Digihaler in Chronic Obstructive Pulmonary Disease (COPD)

NCT05241288 | Completed Results FDA Device

• 1 other identifier: 21-0273
• Study Type: interventional
• Target: 54
• Locations: 1 country
• Sites: 2

Brief Summary

This is a multi-center 3-month study to determine the variation in ProAir Digihaler metrics \[peak inspiratory flow (PIF), inhalation volume, number of inhalation events\] amongst COPD patients in the ambulatory setting.

Conditions

Pulmonary Disease, Chronic Obstructive

Keywords

Bronchial Diseases; Respiratory Tract Diseases; Lung Diseases, Obstructive; Lung Diseases; Albuterol; Bronchodilator Agents; Respiratory System Agents

Outcome Measures

Primary Outcomes (2)

• Mean Variability in Peak Inspiratory Flow (PIF)

  PIF is the maximal flow occurring during an inhalation effort, expressed in Liters/minute. Mean and standard deviation of daily PIF measurement collected over three months will be calculated. PIF will be measured using the Digihaler device.

  3 months

• Variability in Peak Inspiratory Flow (PIF) as Measured by Coefficient of Variation

  PIF is the maximal flow occurring during an inhalation effort, expressed in Liters/minute. Coefficient of variation (calculated by dividing standard deviation of PIF by the mean of the PIF) of daily PIF measurement collected over three months will be calculated. PIF will be measured using the Digihaler device.

  3 months

Secondary Outcomes (3)

• Correlation of Self-Reported Inhaler Use With Actual Inhaler Use

  3 months

• Mean Variability in Inhalation Volume

  3 months

• Variability in Inhalation Volume as Measured by Coefficient of Variation

  3 months

Study Arms (1)

Albuterol eMDPI DS (ProAir® Digihaler®)

EXPERIMENTAL

This arm will receive the intervention of the Albuterol eMDPI DS for three months.

Combination Product: Albuterol eMDPI DS

Interventions

Albuterol eMDPI DS COMBINATION_PRODUCT

Albuterol sulfate electronic multidose dry powder inhaler (Albuterol eMDPI) Digital System (DS) with 3 component devices: Device 1: Albuterol eMDPI Device 2: Albuterol eMDPI Patient-facing smart device application (App) Device 3: Digital Health Platform (DHP, Cloud solution)

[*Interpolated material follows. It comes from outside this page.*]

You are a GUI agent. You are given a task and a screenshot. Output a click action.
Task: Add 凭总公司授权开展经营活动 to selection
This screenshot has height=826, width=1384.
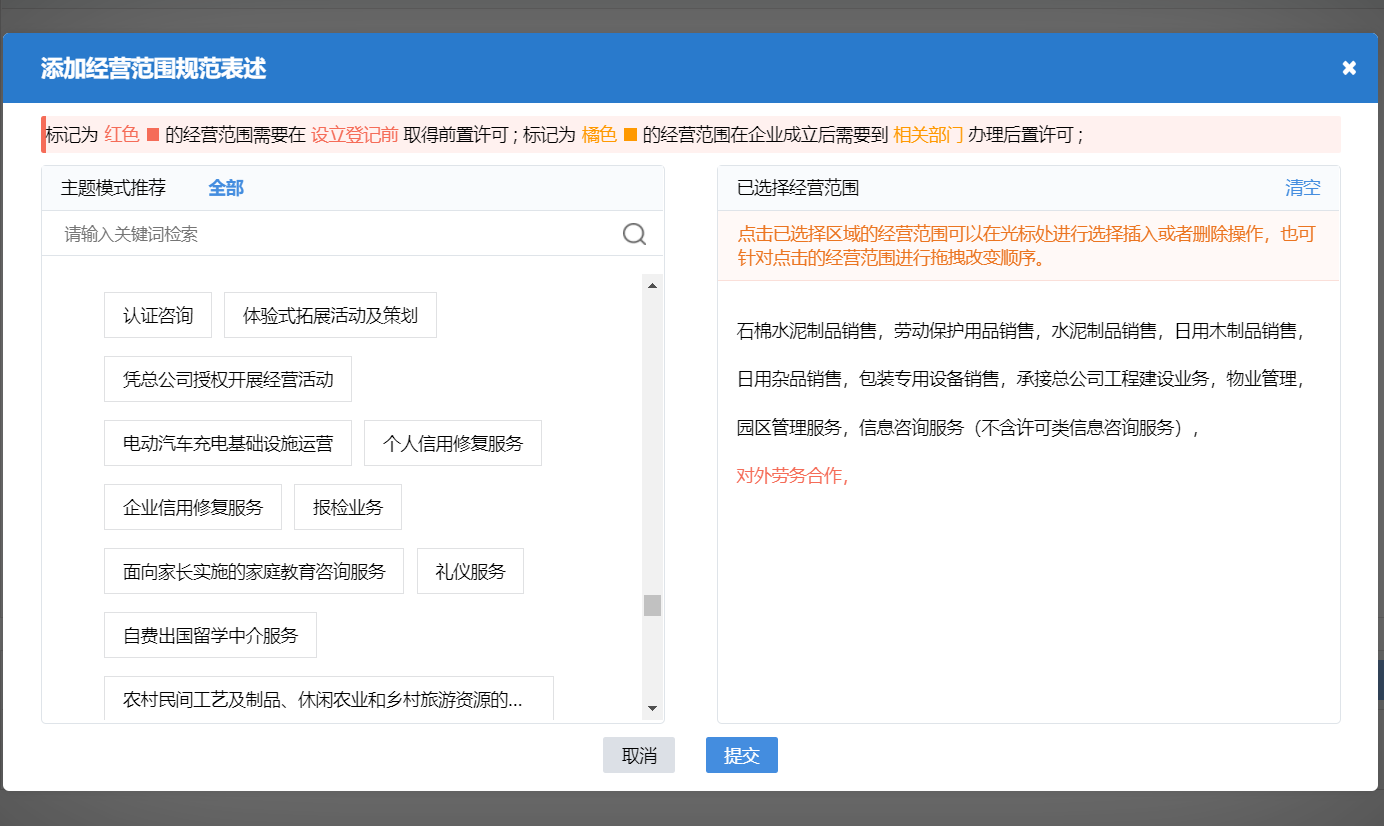pyautogui.click(x=227, y=379)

Also known as: ProAir® Digihaler®

Albuterol eMDPI DS (ProAir® Digihaler®)

Eligibility Criteria

• Age: 40 Years+
• Sex: all
• Healthy Volunteers: No
• Age Groups: Adult (18-64), Older Adult (65+)

You may qualify if:

• Age \>40 years old
• History of cigarette smoking \>=10 pack-years
• Established COPD defined as physician diagnosis along with spirometry confirmation \[post-bronchodilator (BD) forced expiratory volume in 1 second (FEV1)/forced vital capacity (FVC)\<0.70\] within the last two years and an FEV1 ≤80% predicted
• Regular albuterol use (defined as at least one puff weekly for each of the last four weeks)
• Currently non-hospitalized
• Medical records confirmed history of two moderate AECOPD (defined as use of antibiotic or steroids to treat clinical event consistent with AECOPD) or one severe AECOPD (defined as emergency department/hospital visit) in prior 12 months
• Access to smart phone, tablet or computer and internet
• Willingness to switch current rescue inhaler/device to ProAir Digihaler

You may not qualify if:

• Allergy or inability/contraindication to use Albuterol Sulfate
• Any condition that, in the opinion of the site investigator, would compromise the subject's ability to participate in the study

Sponsors & Collaborators

• University of North Carolina, Chapel Hill: lead
• Wake Forest University Health Sciences: collaborator
• Teva Branded Pharmaceutical Products R&D, Inc.: collaborator

Study Sites (2)

University of North Carolina at Chapel Hill

Chapel Hill, North Carolina, 27514, United States

Location

Wake Forest University Baptist Medical Center

Winston-Salem, North Carolina, 27157, United States

Location

MeSH Terms

Conditions

Pulmonary Disease, Chronic Obstructive; Bronchial Diseases; Respiratory Tract Diseases; Lung Diseases, Obstructive; Lung Diseases

Condition Hierarchy (Ancestors)

Chronic Disease; Disease Attributes; Pathologic Processes; Pathological Conditions, Signs and Symptoms

Results Point of Contact

• Title: Michael B Drummond, MD
• Organization: University of North Carolina at Chapel Hill

brad_drummond@med.unc.edu

919-966-7054

Study Officials

• Michael B Drummond, MD

  University of North Carolina, Chapel Hill

  PRINCIPAL INVESTIGATOR

Publication Agreements

• PI is Sponsor Employee: Yes

Study Design

• Study Type: interventional
• Phase: not applicable
• Allocation: NA
• Masking: NONE
• Masking Details: This is an open-label study.
• Purpose: TREATMENT
• Intervention Model: SINGLE GROUP
• Sponsor Type: OTHER
• Responsible Party: SPONSOR

Model Details: All participants will receive the intervention consisting of Albuterol eMDPI DS (ProAir® Digihaler®). Participants will be asked to use the ProAir Digihaler as their primary mode of SABA therapy as they would in usual treatment and indicated in the product package insert and Instructions for Use. They will answer a daily self-assessment on the DAQ App, as well as Digihaler metric algorithm-triggered DAQ on the DAQ app. The DAQ will collect yes/no responses to questions focused on change in symptoms. The participants will be contacted once per month to collect COPD Assessment Test (CAT) score and self-reported average albuterol use over the preceding month. They will also be asked about any AECOPD events requiring treatment.

Study Record Dates

• First Submitted: February 4, 2022
• First Posted: February 15, 2022
• Study Start: March 1, 2022
• Primary Completion: February 13, 2023
• Study Completion: February 13, 2023
• Last Updated: January 23, 2024
• Results First Posted: January 23, 2024

Record last verified: 2023-04

Data Sharing

• IPD Sharing: Will not share

Locations

US (2)